This repository contains code and data for training and inference of a new Russian-language coreference resolution model trained on the RuCoCo corpus (see https://github.com/vdobrovolskii/rucoco).
First, to install dependcies run pip install -r requirements.txt
. Although the recommended pytorch version for AllenNLP 2.2.0 is 1.8.1, before training it is better to additionally run pip install torch==1.9.0+cu111 torchvision==0.10.0+cu111 torchaudio==0.9.0 -f https://download.pytorch.org/whl/torch_stable.html
. This will ensure support of 48 and 80 GB GPUs that is necessary for training with the command below. Coreference resolution is notorious for its extreme computational complexity.

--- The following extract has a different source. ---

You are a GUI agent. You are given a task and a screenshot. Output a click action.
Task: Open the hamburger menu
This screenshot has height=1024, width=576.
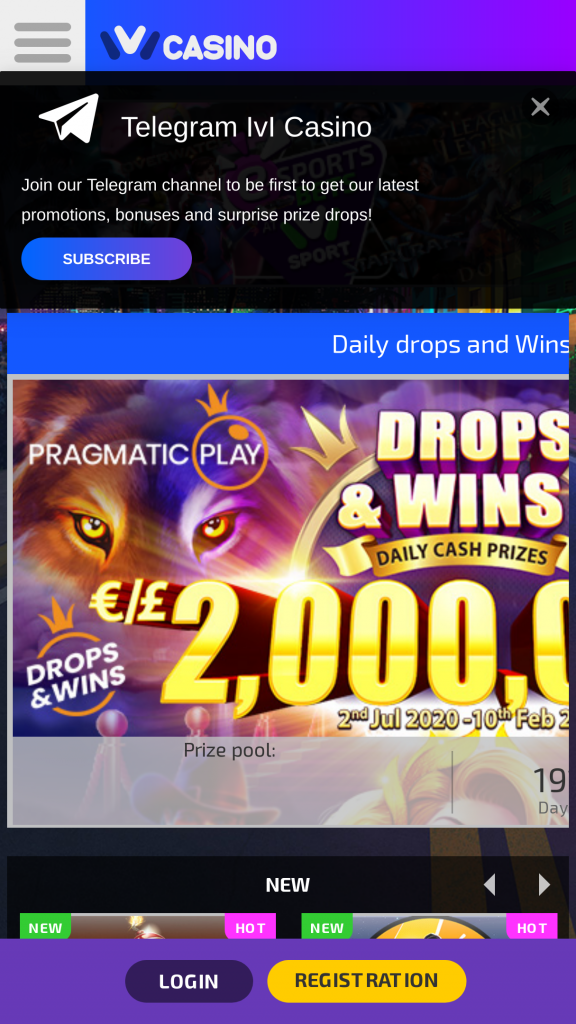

To inference the model, download weights from: https://dl.dropbox.com/s/2m0c4o220pr1rfn/RucocoAncor_rubertb_a150_s20_sw04.tar.gz?dl=0
Then run:
allennlp evaluate --include-package rucoref RucocoAncor_rubertb_a150_s20_sw04.tar.gz data\test.conll --output-file metrics_on_test.json --predictions-output-file predictions.json
In order to train the model from scratch, use the command:
allennlp train --include-package rucoref coref_bertbase_lstm.jsonnet -s output_models
.
Set | PRECISION | RECALL | F1-SCORE |
---|---|---|---|
train | 96.1 | 89.3 | 92.5 |
development | 77.8 | 72.8 | 75.2 |
test | 81.1 | 78.2 | 79.6 |